# GIVEN EXERCISE 1
Copy these records line for line: start at the line that contains "Switch to 多条发送 tab in XCOM" and keep going through the last line of the records.

>> begin QUOTED PASSAGE

# 🚲 MLflow via Delta Sharing: Training with AutoML

This notebook demonstrates how to train and register models in Unity Catalog from one workspace (Dev) and then use the shared artifacts in another workspace (Prod) for model inferencing.

Databricks provides a hosted MLflow Model Registry in Unity Catalog, fully compatible with the open-source MLflow Python client.  
Key benefits include:
- Centralized access control
- Full auditing and lineage tracking
- Cross-workspace model discovery and collaboration

**Dataset:** [Bike Sharing Dataset](https://archive.ics.uci.edu/dataset/275/bike+sharing+dataset)

---

## 📚 Workflow Overview

- Load the Bike Sharing dataset.
- Train a model using AutoML with hyperparameter tuning.
- Register the best-performing model to Unity Catalog (UC).

>> end QUOTED PASSAGE
>> begin MATERIAL SUPPLIED

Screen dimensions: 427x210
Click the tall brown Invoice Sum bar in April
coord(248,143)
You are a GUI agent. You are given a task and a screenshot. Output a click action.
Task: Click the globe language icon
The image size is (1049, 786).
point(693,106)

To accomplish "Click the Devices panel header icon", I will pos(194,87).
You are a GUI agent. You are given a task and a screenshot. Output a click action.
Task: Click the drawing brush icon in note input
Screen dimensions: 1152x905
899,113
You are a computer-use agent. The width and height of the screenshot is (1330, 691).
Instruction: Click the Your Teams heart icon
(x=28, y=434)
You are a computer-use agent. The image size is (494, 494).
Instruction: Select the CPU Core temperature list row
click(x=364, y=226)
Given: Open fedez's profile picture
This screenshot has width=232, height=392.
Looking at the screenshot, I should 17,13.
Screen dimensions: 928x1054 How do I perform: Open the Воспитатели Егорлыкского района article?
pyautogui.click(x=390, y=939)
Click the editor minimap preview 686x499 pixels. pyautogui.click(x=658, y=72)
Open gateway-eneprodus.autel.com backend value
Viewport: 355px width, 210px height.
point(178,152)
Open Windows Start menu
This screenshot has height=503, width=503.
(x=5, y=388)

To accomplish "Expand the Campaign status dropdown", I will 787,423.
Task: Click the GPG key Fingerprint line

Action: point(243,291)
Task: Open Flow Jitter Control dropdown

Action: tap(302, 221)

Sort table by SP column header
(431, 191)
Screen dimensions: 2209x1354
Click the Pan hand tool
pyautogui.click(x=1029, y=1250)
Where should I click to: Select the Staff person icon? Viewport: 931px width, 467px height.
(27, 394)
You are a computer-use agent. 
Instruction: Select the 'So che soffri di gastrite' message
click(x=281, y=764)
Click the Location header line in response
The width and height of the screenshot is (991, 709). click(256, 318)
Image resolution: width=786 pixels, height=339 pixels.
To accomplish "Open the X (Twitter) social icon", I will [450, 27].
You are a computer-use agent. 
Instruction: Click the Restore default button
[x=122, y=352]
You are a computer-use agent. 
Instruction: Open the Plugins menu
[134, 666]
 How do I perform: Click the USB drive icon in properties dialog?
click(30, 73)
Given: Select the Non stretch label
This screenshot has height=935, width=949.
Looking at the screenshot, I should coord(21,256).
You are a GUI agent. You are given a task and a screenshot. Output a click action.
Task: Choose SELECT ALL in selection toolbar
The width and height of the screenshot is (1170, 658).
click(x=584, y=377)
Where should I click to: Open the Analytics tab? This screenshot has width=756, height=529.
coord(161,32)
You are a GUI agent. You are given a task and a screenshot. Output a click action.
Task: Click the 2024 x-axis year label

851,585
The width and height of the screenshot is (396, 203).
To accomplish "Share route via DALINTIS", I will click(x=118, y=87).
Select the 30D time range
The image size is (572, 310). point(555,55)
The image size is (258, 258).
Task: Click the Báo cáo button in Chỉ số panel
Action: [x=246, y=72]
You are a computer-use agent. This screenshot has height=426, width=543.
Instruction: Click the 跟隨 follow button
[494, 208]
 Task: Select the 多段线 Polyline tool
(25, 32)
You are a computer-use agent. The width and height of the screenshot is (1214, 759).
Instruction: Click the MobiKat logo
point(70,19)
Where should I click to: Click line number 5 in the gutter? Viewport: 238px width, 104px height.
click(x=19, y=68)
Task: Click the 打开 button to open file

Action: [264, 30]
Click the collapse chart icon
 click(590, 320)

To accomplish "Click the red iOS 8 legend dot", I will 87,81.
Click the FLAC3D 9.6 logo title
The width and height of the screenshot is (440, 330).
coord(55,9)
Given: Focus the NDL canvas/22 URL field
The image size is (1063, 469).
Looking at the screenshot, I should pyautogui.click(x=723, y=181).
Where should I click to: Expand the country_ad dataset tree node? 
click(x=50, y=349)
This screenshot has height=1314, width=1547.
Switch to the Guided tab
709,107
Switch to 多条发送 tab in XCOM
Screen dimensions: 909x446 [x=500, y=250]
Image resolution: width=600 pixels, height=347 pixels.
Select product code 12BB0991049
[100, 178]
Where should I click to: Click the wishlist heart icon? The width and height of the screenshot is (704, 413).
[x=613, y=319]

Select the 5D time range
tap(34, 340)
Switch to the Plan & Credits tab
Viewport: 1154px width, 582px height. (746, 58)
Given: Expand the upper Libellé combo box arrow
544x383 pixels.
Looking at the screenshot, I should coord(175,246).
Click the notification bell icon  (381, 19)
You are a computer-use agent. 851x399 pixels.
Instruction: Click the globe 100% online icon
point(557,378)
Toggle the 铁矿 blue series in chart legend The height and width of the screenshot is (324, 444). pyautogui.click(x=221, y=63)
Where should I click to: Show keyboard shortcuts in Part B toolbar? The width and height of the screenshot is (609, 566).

>> end MATERIAL SUPPLIED

# GIVEN EXERCISE 2
Name every key benefit that the MLflow via Delta Sharing page lists for the hosted MLflow Model Registry in Unity Catalog.

# EXERCISE ANSWER 1
Switch to 多条发送 tab in XCOM
Screen dimensions: 909x446 [x=500, y=250]
Image resolution: width=600 pixels, height=347 pixels.
Select product code 12BB0991049
[100, 178]
Where should I click to: Click the wishlist heart icon? The width and height of the screenshot is (704, 413).
[x=613, y=319]

Select the 5D time range
tap(34, 340)
Switch to the Plan & Credits tab
Viewport: 1154px width, 582px height. (746, 58)
Given: Expand the upper Libellé combo box arrow
544x383 pixels.
Looking at the screenshot, I should coord(175,246).
Click the notification bell icon  (381, 19)
You are a computer-use agent. 851x399 pixels.
Instruction: Click the globe 100% online icon
point(557,378)
Toggle the 铁矿 blue series in chart legend The height and width of the screenshot is (324, 444). pyautogui.click(x=221, y=63)
Where should I click to: Show keyboard shortcuts in Part B toolbar? The width and height of the screenshot is (609, 566).

# EXERCISE ANSWER 2
- Centralized access control
- Full auditing and lineage tracking
- Cross-workspace model discovery and collaboration